Ce récit se lit à la fois comme une enquête policière, un essai philosophique et une réflexion historique, psychologique et métaphysique, grâce à l'insertion et aux commentaires de passages bibliques.

J'ai trouvé le texte agréable à lire malgré la gravité du propos. J'avais envie comme Daniel Mendelsohn de comprendre comment le mal et l'horreur absolu pouvaient soudain surgir mais aussi, comme lui, de savoir qui étaient ces quatre jeunes filles, comment elles avaient vécu, qui les connaissait, qui les aimait, quels souvenirs ceux qui les avaient côtoyées gardaient d'elles.

Daniel Mendelsohn est un conteur érudit et talentueux qui parvient à retracer les histoires croisées des membres de sa lointaine et défunte famille. le récit est toujours captivant, jamais glauque. Pourtant, il ne cache rien des horreurs de cette terrible période. Il sait faire preuve d'une grande empathie, tout aussi grande que son intelligence, son aptitude à apaiser les esprits tourmentés par la culpabilité et ainsi obtenir sans juger des confessions qui l'aident à mieux comprendre la situation politique des pays de l'Est dans les années quarante, comment tout a basculé dans la barbarie, comment le voisin est soudain devenu un ennemi qu'il fallait éliminer.

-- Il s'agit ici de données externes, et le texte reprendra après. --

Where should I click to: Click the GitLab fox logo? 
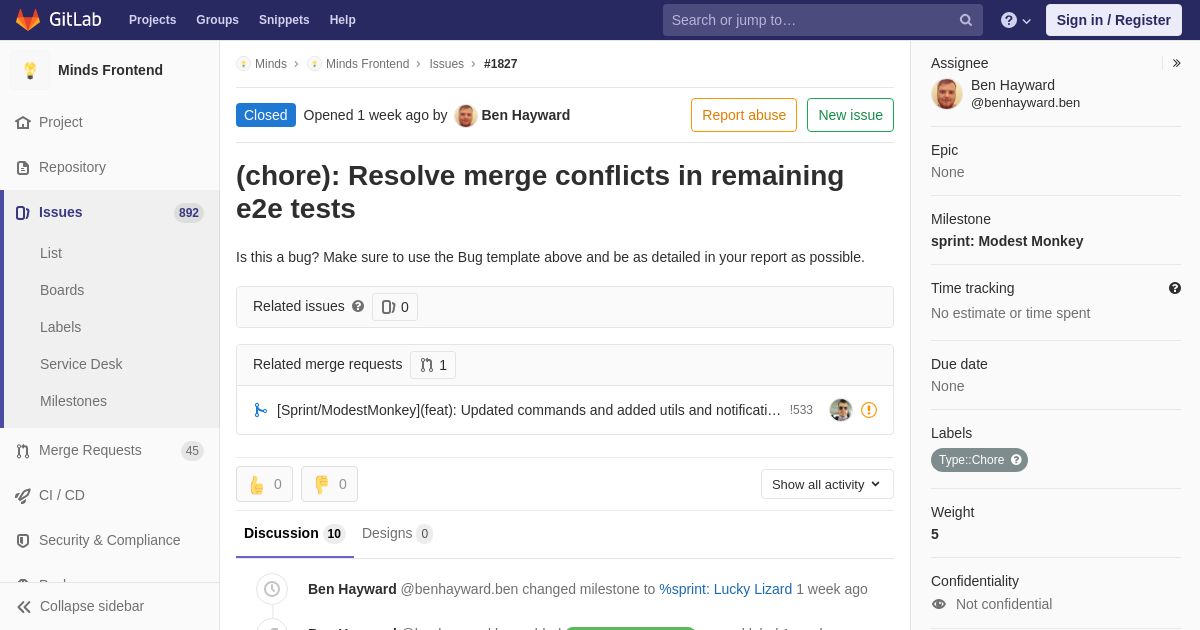pyautogui.click(x=28, y=20)
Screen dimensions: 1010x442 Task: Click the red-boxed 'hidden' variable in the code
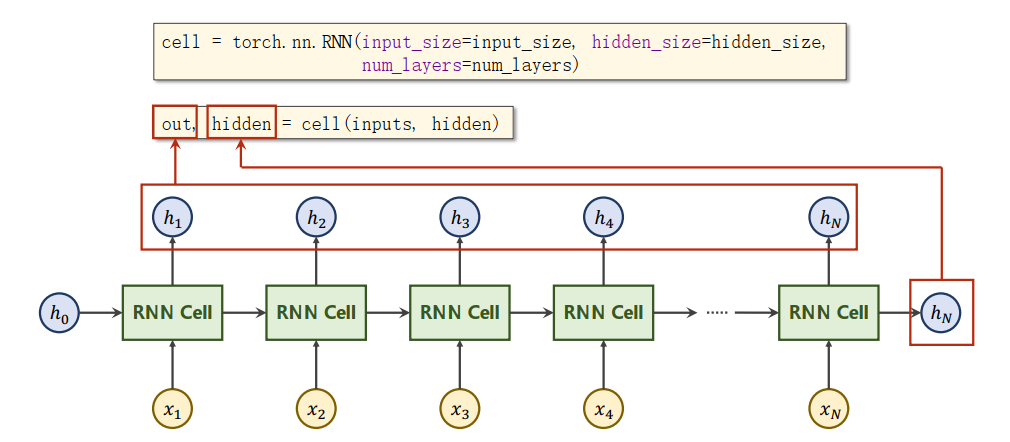241,123
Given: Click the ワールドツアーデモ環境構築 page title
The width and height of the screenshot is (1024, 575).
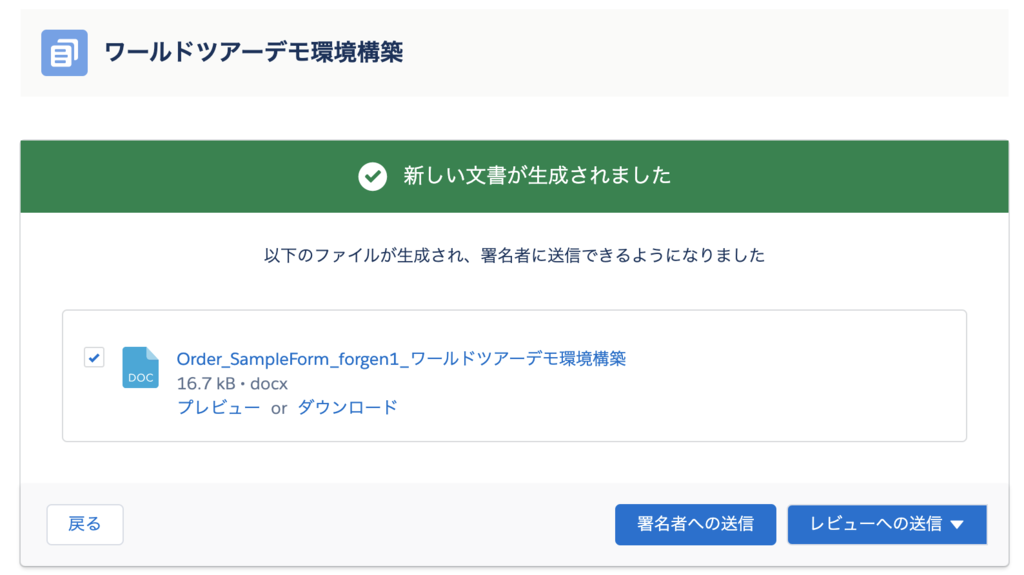Looking at the screenshot, I should (253, 52).
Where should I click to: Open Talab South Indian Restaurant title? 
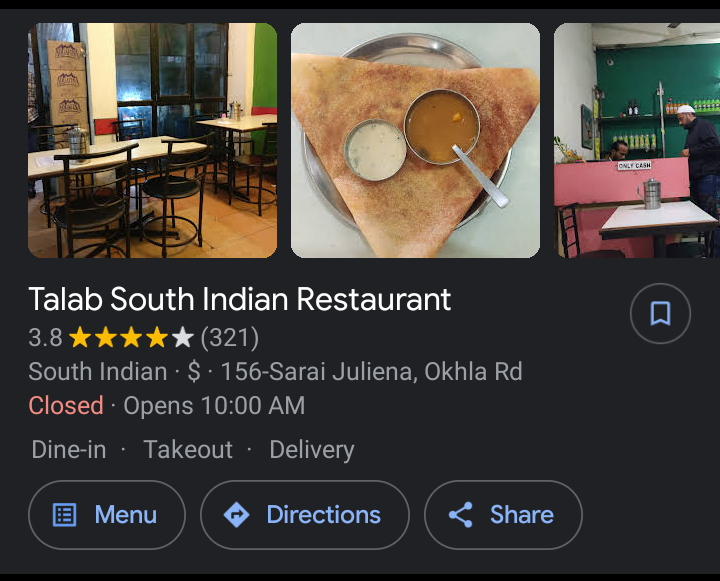(240, 299)
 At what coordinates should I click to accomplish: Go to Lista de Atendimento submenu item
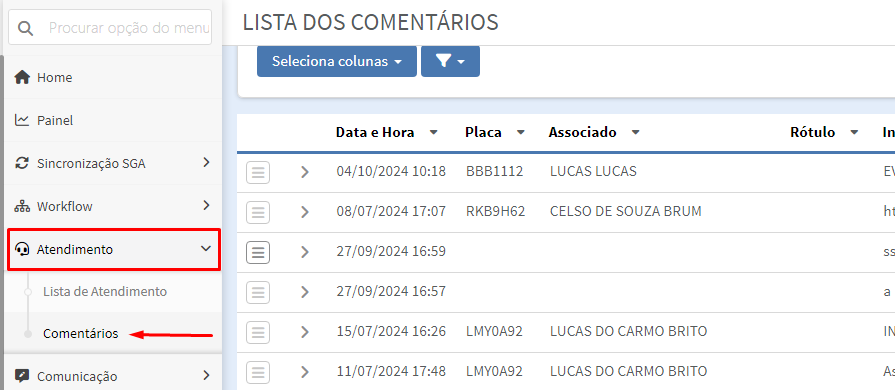point(105,291)
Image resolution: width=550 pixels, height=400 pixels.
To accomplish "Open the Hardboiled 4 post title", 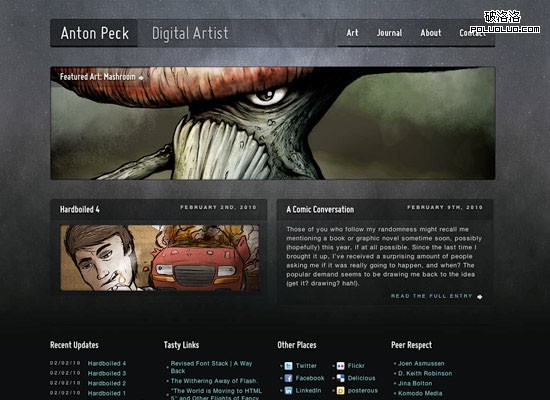I will coord(80,209).
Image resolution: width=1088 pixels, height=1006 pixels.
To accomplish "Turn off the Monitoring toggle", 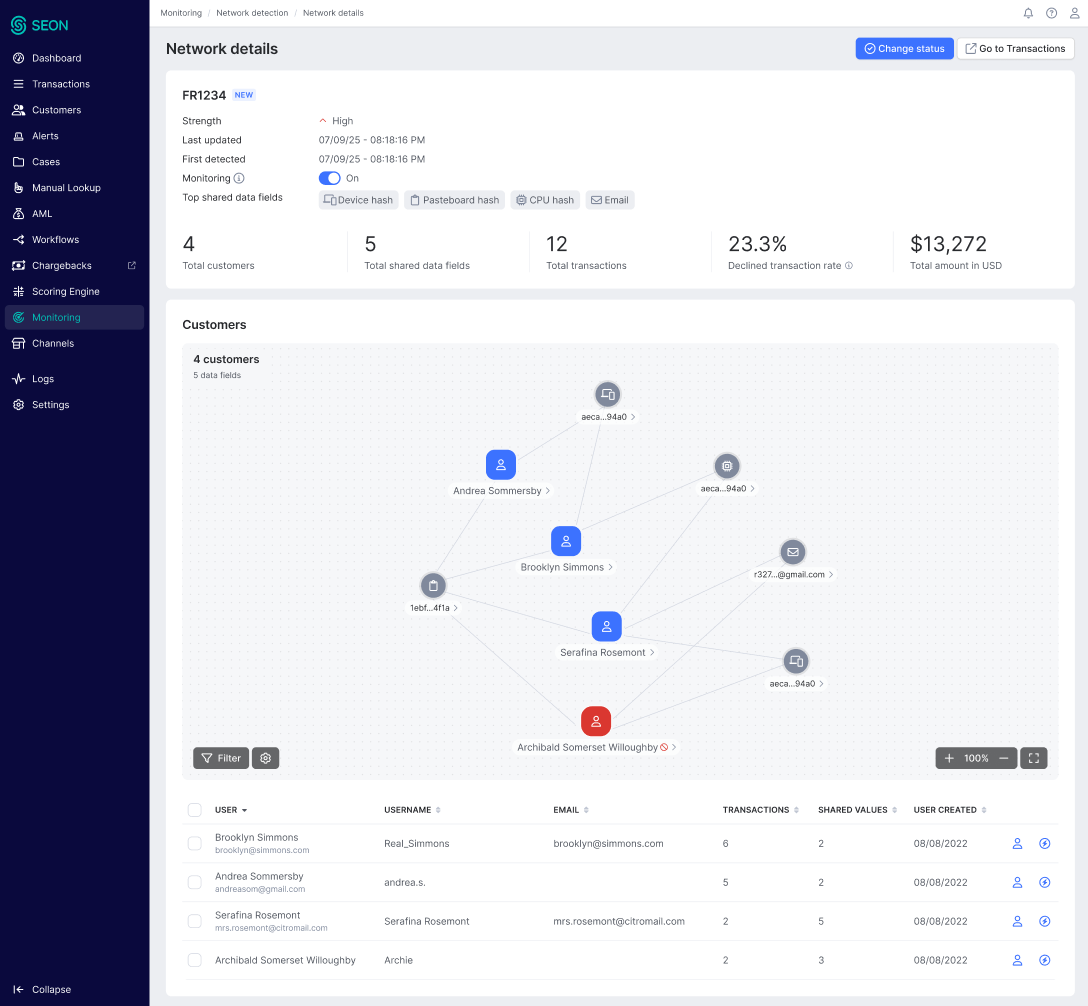I will tap(329, 178).
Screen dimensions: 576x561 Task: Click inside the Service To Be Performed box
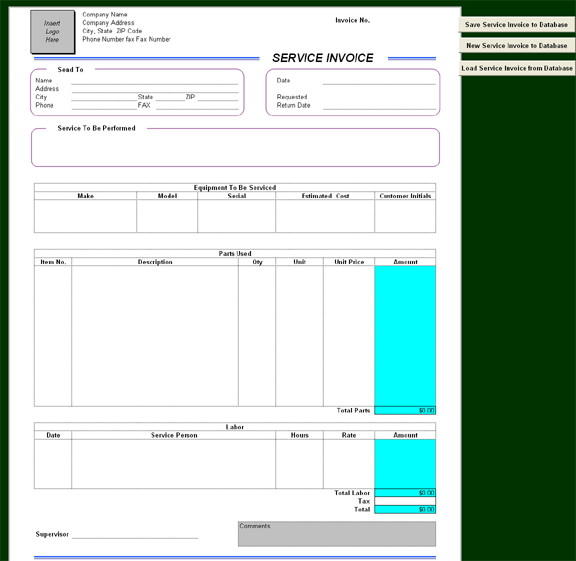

Ce livre est un hommage rendu aux êtres chers disparus pour qu'ils ne sombrent pas définitivement dans l'oubli. Soixante ans après, il n'est pas évident de trouver des témoins, d'anciens amis, petits amis qui, parfois, n'ont pas envie de se remémorer une page douloureuse de leur existence.

Dans Les Disparus, Daniel Mendelsohn voudrait d'abord savoir comment sont morts ses aïeux mais ce qu'il finit par apprendre, c'est surtout comment ils ont vécu. Ainsi, il les fait revivre à travers ses recherches et la quête de témoignages. Il reconstitue une époque révolue et qui pourtant n'est pas si différente de la nôtre. La jeunesse des quatre filles ressemblerait presque à la nôtre et à celle de nos enfants. C'est ce qui est troublant, effrayant, nous incite à la vigilance, à la réflexion sur le mal et comment il peut parfois surgir ou pourrait resurgir.

Ce récit revêt un caractère universel, intemporel et, à travers l'histoire personnelle de Daniel Mendelsohn, devient un livre qui honore aussi la mémoire de tous les peuples victimes de massacres de masse et de génocides.